Brewer adds that the two most active private collectors of Rockwell works today are movie directors Steven Spielberg and George Lucas. Rockwell's use of photography to capture spontaneous human moments and facial expressions added to the intricate detail.

"In the case of this particular work, he did over 100 photographs," Brewer says. "The photographs then served as working studies. From those, he would do some crayon drawings. Then he would do these large, almost full-scale charcoal drawings.  A big part of his work was balancing the narrative with the composition, the formal aspects of the artwork. He would then do a color study, and then, finally he would do the final painting. And the painting was then photographed, and the photograph was then reproduced on the cover of the Saturday Evening Post."

Brewer indicates that it is this commitment to honest representation, presented with a rigorous artistic eye, that gives Rockwell's images their staying power.  "He said he really wanted them to be, not a one-joke gag – he wanted people to instantly understand them," she says. "In this case, the impact on both a child and, really, more their parent, when they leave home. What we now call the Empty Nest Syndrome."

That Empty Nest pain was Rockwell's own, it turns out. Nan Brewer says the early drawings and photographs that led up to the charcoal sketch included a mother, but she eventually vanished.

"[Rockwell] said this particular image really had a personal resonance, because at this moment in time, in 1954, his two younger sons had both gone off to college," Brewer explains, "and his older son had enlisted in the Air Force. And he said he was going through this struggle of separation from your children. And because he had three sons, he thought, Let's really look at the father-son relationship."

That relationship quietly emerged as Rockwell changed details of the setting. "In some of the drawings you see, they were sitting at an actual train station," Brewer says. "That slowly was removed and now you see them sitting on the running board of a beat-up truck. Even from the drawing here to the cover, it's a little bit like the ‘One of These Things Is Not Like the Other' game. You look and say, ‘Whoa!' In the final painting, there is a trunk, with a lantern and a red sheet of cloth. That's because this is a whistle stop! There wasn't a station there! So it's going to be up to the father to actually be the agent for stopping the train that his son's going to go away on. And in the drawing, you don't see the edge of the train track. In the final painting, you see the train track, so it's clear, that's the setting."

The finished painting of Breaking Home Ties had a more bizarre fate.

While the sketch Ed Von Tress lifted from the walls of Curtis Publishing lived comfortably in an academic office, the finished painting, Breaking Home Ties, had a more bizarre fate.

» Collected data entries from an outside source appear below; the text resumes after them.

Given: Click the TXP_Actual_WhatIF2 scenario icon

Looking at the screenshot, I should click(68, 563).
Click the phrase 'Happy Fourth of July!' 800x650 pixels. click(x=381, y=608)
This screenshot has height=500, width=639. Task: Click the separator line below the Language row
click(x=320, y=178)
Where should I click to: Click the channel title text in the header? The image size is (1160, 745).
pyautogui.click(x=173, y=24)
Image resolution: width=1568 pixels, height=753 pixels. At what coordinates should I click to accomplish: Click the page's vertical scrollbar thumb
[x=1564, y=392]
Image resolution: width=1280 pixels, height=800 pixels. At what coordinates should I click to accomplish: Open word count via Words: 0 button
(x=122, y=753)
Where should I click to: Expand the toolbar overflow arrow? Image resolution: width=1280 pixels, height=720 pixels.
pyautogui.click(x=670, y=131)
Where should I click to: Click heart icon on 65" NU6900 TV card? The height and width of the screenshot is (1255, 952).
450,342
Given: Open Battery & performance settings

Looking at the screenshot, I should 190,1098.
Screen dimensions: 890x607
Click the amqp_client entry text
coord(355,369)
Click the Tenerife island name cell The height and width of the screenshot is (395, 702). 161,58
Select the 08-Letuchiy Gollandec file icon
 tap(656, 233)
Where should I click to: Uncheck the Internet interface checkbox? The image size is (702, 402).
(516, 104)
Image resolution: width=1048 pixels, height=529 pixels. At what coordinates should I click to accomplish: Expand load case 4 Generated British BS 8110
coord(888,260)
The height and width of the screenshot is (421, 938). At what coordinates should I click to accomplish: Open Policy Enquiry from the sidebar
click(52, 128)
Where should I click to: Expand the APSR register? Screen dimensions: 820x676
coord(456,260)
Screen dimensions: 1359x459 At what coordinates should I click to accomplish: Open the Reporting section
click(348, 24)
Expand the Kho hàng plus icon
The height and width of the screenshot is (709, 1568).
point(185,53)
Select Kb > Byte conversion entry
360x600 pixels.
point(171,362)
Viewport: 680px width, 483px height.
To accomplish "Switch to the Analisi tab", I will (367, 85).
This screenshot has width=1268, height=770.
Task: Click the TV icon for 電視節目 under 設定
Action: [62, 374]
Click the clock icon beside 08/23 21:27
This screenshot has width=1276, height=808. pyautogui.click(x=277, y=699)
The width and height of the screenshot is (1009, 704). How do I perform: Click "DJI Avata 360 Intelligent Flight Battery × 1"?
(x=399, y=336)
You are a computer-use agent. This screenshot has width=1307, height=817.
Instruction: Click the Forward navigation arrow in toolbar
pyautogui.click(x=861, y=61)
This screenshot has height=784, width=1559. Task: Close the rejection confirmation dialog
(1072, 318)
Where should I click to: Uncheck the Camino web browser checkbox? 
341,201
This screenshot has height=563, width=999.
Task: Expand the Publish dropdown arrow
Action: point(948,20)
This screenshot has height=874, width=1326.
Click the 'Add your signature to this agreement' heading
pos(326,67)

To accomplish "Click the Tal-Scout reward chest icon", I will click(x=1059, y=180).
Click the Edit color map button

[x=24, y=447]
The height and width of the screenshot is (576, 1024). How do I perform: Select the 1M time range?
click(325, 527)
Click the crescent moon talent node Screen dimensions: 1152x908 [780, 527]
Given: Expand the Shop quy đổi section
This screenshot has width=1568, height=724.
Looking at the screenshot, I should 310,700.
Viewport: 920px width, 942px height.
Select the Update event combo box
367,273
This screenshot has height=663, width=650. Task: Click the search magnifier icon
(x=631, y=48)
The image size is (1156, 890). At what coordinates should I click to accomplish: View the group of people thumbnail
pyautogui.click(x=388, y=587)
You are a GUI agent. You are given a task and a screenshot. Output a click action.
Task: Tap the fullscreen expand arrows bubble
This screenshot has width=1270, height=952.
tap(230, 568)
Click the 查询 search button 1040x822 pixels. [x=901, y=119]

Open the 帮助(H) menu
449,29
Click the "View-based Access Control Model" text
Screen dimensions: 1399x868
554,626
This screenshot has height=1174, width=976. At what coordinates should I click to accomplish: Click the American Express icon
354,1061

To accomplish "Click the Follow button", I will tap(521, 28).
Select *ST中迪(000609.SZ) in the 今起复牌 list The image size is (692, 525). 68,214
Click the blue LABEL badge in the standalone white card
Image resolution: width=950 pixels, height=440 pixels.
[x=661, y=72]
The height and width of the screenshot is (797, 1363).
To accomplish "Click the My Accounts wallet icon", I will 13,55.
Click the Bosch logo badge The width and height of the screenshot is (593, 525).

After its publication, Rockwell sold the painting to a fellow illustrator, Don Trachte, for $900.00. It was a prized possession in the Trachte house, but when it was finally loaned out to an exhibit at the Norman Rockwell Museum of American Illustration, something looked funny.

"Some of the curators noticed that it didn't quite match the image that had been published on the cover of the Saturday Evening Post," Nan Brewer says. "These [covers] were done with a photo-reproductive process, so it should've looked the same."

At first, the washed-out colors were blamed on over-cleaning by a museum conservator. But after Trachte's death in 2005, the plot thickened. Trachte's two sons were going through their father's papers, and found two photographs of the painting – and they didn't match, either. Moreover, the sons and the Rockwell Museum determined that no cleaning work had been done on the painting prior to its exhibition.

"They realized there was something amiss," Brewer goes on. A search of the family home revealed a fake wall, that had concealed the original painting for years.

"The artist, Don Trachte, had actually painted a facsimile that was hung in the place of the original," Brewer says, "and he hid the painting because of a divorce dispute. He didn't want it to go to his ex-wife."

The discovery became an art world scandal, covered in the New York Times. The Trachte sons put the painting up for auction through Sotheby's, where it sold for $15.4 million dollars.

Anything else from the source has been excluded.